Growth Path and Future View
A strict value pick can sometimes miss a growth driver. The screen used here on purpose needs a fair growth mark (5 for FLEX) to find companies with positive motion. FLEX's growth story is split but hopeful.
- Past Results: The company has a strong history of profit growth, with Earnings Per Share (EPS) rising nearly 25% over the past year and at an average yearly rate of 16.4% over several years.
- Future Predictions: Experts expect this strong profit growth to keep going at a rate of over 15% each year. While recent income has been unsteady, predictions point to a return to steady top-line growth of more than 6% per year.
This mix is important. It suggests the company is not just numerically inexpensive but is also actively bettering its profit ability. For the value investor, lasting growth helps shrink the space between the current market price and a higher real value over time.
Closing
FLEX LTD comes from this basic screen as a choice deserving of more careful study for investors with a value view.
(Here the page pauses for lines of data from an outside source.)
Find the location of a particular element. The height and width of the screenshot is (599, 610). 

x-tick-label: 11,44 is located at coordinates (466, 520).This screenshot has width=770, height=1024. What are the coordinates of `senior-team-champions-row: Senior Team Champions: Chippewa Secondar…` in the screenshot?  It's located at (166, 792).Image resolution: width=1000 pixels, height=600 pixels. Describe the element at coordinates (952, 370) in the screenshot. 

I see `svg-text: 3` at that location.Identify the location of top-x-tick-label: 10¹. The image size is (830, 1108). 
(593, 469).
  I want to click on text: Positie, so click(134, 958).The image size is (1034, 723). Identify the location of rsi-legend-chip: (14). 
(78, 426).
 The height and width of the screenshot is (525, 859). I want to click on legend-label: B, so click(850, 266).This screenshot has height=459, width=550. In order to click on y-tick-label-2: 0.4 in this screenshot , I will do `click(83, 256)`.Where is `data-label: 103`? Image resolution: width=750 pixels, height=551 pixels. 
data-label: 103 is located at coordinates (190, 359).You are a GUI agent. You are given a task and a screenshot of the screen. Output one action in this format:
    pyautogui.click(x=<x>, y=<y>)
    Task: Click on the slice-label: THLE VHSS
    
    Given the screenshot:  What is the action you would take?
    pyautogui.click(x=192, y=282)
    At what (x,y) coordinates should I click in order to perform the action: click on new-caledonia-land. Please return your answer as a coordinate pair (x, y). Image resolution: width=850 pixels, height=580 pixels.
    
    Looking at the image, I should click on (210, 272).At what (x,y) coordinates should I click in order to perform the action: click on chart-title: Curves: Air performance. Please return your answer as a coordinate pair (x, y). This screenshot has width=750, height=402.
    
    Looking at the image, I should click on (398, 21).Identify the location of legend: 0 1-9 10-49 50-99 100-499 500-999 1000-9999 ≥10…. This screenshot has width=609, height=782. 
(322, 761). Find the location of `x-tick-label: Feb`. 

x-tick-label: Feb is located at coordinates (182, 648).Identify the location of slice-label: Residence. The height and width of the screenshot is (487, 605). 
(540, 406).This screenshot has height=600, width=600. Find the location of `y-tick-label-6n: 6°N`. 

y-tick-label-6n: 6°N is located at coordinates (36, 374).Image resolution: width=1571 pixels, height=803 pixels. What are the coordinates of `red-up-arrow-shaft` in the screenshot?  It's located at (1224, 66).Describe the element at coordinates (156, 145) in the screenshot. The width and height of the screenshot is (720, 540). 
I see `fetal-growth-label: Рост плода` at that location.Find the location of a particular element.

It seems to meet several key points: valuation multiples that are appealing relative to its industry and growth picture, strong and bettering earnings measures, and a balance sheet that, while showing some cash tightness, is not in trouble. The screen's method, stressing valuation without giving up quality and growth, tries to find companies that may be missed or underrated by the wider market.
It is key to recall that a screen is a beginning point, not a last judgment. Investors should think about the company's cycle link to end markets like automotive and consumer goods, as well as the competitive, low-margin character of its manufacturing services field.
This review was built on a set "Fair Value" screen. You can look at other stocks that now meet similar rules by checking the Fair Value Stocks screen.
Disclaimer: This article is for information and learning only and does not make financial guidance, a suggestion, or a deal or request to buy or sell any securities. The information given is based on data supplied and should not be the only base for any investment choice. Investing includes risk, including the possible loss of original money. Always do your own study and think about talking with a skilled financial guide before making any investment choices.